Jeb Bush To Enter Presidential Race June 15th

After months of "not running," Jeb Bush will formally enter the Presidential race on June 15th.

Bush Announcement

If you visit the website for what will eventually become Jeb Bush’s Presidential campaign, you’ll see the graphic above, because we learned today that the former Florida Governor will be entering the Presidential race on June 15th:

Jeb Bush will officially enter the presidential race on June 15 in Miami, nearly six months after announcing that he was “actively” exploring running for the Republican nomination.

In a tweet sent Thursday morning, Bush teases “Coming soon,” linking to jebannouncement.com, which features a 06.15.15 date and says it was paid for by “Jeb 2016, Inc.”

Bush’s announcement will come at a 3 p.m. event at Miami Dade College, one of the United States’ largest institutions of higher education, with an enrollment of 165,000 students. The speech will come at the institution’s Kendall campus, where then-President George W. Bush delivered a 2007 commencement address.

“Gov. Bush is thankful for the support and encouragement he has received from so many Americans during the last several months and looks forward to announcing his decision,” spokeswoman Kristy Campbell said in a statement sent to reporters.

The event will come after a trip to Europe, in which the Republican candidate-in-waiting will visit Germany, Poland and Estonia.

Bush has tested the legal definition of being a presidential candidate, jetting around the country raising millions of dollars without formally declaring his candidacy.

Former President George W. Bush has recently begun headlining events for his brother, including a May 13 reception in San Francisco, POLITICO first reported.

Jeb Bush’s dominance of the 2016 money race masks some early problems attracting the support of the Republican base, especially in Iowa, where he has consistently trailed potential rivals like Wisconsin Gov. Scott Walker.

Bush has also had to contend with the rise of his former protege, Florida Sen. Marco Rubio, who made his own presidential announcement at Miami’s Freedom Tower in April. Bush came in second to Rubio in a CNN/ORC national poll earlier this week.

Following the news Thursday, Rubio told a New Hampshire radio station that the Republican field is going to be full of credible candidates and Bush is “one of them.”

Bush’s delayed announced has created some linguistic awkwardness in recent days. In an interview on Sunday, Bush told CBS’ “Face the Nation” that he would “like to run” but had not yet made a decision.

“I hope, I hope I’m a candidate in the near future,” he said.

Bush’s announcement would end six months of his involvement with his well-funded Right to Rise PAC, which was on pace to rake in $100 million by the end of May, an unprecedented figure that is expected to dwarf his official campaign’s coffers.

Once he formally announces, however, he can no longer coordinate with the super PAC

Even leaving aside his family name and the access that gives him into the political system, Bush has many qualities that are arguably fairly admirable in a potential President.
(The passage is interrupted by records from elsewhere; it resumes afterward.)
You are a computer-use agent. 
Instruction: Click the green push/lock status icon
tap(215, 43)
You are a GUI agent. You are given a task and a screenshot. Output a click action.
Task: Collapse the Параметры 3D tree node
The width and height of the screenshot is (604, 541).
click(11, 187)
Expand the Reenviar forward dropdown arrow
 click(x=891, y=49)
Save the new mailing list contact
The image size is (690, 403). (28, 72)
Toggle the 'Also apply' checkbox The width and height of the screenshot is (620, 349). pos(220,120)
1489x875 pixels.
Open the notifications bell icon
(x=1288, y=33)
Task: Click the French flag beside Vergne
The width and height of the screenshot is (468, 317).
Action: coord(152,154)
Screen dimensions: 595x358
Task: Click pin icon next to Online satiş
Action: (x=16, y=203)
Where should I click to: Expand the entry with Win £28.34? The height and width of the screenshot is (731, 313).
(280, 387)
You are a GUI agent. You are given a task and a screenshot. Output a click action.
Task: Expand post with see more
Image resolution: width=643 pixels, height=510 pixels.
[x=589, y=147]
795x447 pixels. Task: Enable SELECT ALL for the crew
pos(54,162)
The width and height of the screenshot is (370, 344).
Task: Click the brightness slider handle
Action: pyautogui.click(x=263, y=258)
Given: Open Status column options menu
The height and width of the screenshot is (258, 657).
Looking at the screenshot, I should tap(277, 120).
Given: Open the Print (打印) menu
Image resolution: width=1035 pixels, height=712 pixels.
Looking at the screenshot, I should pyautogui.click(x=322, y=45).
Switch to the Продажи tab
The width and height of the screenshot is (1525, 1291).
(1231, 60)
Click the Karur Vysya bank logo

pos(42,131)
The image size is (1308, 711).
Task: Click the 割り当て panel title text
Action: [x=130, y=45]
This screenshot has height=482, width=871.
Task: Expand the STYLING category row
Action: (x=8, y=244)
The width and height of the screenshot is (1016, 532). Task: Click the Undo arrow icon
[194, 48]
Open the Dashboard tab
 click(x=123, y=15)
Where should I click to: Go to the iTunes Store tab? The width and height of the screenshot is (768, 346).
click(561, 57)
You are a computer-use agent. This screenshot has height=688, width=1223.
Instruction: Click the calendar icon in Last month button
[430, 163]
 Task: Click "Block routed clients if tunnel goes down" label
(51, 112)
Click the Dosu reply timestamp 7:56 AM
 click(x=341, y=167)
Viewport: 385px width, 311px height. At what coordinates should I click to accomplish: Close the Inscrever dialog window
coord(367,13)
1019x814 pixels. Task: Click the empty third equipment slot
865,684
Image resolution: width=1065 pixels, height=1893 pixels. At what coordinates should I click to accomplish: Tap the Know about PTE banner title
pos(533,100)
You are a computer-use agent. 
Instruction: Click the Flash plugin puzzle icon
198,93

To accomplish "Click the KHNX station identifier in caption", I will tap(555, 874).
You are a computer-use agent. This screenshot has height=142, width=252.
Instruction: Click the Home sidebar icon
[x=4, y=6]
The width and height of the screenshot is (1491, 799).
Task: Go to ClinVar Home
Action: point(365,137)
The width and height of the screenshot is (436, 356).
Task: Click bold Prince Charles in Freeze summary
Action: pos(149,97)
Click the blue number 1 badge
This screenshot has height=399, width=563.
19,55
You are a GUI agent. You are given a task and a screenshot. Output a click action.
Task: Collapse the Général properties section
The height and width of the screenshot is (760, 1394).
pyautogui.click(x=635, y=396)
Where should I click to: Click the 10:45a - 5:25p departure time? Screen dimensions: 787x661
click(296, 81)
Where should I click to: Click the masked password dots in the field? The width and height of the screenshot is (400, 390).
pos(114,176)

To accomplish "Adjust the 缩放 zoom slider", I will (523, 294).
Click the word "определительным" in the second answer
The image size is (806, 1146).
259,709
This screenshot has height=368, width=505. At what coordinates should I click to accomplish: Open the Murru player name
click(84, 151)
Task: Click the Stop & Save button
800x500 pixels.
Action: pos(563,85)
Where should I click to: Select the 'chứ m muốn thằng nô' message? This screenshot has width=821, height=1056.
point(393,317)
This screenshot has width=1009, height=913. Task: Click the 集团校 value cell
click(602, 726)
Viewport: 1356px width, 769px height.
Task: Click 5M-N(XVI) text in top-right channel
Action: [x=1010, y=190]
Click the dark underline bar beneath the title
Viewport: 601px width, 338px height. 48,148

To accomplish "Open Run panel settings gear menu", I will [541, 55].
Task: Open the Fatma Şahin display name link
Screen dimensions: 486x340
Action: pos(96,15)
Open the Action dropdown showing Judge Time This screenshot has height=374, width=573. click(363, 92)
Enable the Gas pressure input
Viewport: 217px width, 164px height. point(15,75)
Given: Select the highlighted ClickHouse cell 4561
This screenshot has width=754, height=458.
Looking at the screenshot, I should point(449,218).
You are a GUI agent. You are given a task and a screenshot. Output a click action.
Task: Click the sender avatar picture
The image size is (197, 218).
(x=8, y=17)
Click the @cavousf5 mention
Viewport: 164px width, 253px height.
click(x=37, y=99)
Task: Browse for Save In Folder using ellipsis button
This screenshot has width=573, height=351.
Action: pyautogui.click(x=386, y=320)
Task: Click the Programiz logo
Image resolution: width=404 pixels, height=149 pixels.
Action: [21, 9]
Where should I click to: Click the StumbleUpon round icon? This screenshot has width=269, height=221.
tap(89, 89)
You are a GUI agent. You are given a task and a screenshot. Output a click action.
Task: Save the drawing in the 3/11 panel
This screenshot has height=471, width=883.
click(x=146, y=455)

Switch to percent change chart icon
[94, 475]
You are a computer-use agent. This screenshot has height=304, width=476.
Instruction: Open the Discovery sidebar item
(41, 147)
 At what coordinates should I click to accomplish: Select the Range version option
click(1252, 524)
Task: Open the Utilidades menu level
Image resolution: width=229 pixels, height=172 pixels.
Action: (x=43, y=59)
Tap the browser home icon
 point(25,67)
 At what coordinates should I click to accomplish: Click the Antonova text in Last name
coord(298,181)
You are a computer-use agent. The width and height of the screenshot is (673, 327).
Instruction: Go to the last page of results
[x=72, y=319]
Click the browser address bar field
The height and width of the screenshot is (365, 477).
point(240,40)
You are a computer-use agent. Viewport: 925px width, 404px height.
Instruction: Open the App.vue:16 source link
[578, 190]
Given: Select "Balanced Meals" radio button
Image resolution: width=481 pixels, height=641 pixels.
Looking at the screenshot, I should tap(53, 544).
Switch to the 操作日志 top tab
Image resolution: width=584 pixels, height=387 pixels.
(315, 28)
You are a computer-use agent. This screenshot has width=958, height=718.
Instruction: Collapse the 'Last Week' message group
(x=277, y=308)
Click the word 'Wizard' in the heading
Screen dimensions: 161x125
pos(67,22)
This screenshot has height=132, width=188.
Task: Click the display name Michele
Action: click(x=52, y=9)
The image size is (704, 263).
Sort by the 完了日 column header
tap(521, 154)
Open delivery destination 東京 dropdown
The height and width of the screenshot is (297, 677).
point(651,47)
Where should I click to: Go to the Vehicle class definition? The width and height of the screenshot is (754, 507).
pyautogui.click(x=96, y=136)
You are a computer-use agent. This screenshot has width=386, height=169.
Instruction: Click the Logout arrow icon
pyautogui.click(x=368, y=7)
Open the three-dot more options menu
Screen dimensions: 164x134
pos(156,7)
His tenure as Governor of Florida received generally positive reviews, for example, and he left office with fairly high approval numbers. He also quite obviously has a solid grasp of public policy issues of all varieties, such as immigration, health care, poverty programs, and tax policy, leading many pundits to observe that he’s probably one of the biggest policy wonks to ever run for the Republican nomination. Since he’s left office, he’s been at the forefront on issues such as education and immigration, and has sought to nudge his party on these issues. While he doesn’t seem to be as natural a campaigner as his brother was, the younger Bush also has a much better rapport with minority communities than pretty much anyone running for the Republican nomination this year. Because of all of this, and more, he’s been suggested as a potential Presidential candidate for the better part of a decade now, but he wisely chose not to attempt a race in 2008 given the state of his brother’s reputation at the time and he declined to run against President Obama in 2012, which was probably also a wise decision in retrospect. In almost every respect, he seems perfectly suited to run in 2016.

For all those positives, though, there is plenty about Bush that makes his candidacy far from the guarantee that many still seem to think it is. The perception among activist Republicans is that Bush is basically out of step with the base of the party on a whole host of issue. To a large degree, of course, this isn’t really true since most of what you hear from Bush on policy isn’t all that different from garden variety mainstream Republicans. That being said, though, Bush’s positions on issues like immigration and Common Core have made enemies for him in many Republican circles, and that is going to pose problems for him going forward. Additionally, the fact that he’s named Bush seems as though it’s as much of a disadvantage as an advantage. There’s definitely something of a “no more Bush’s” sentiment among some Republicans, and that is likely to be an issue going forward.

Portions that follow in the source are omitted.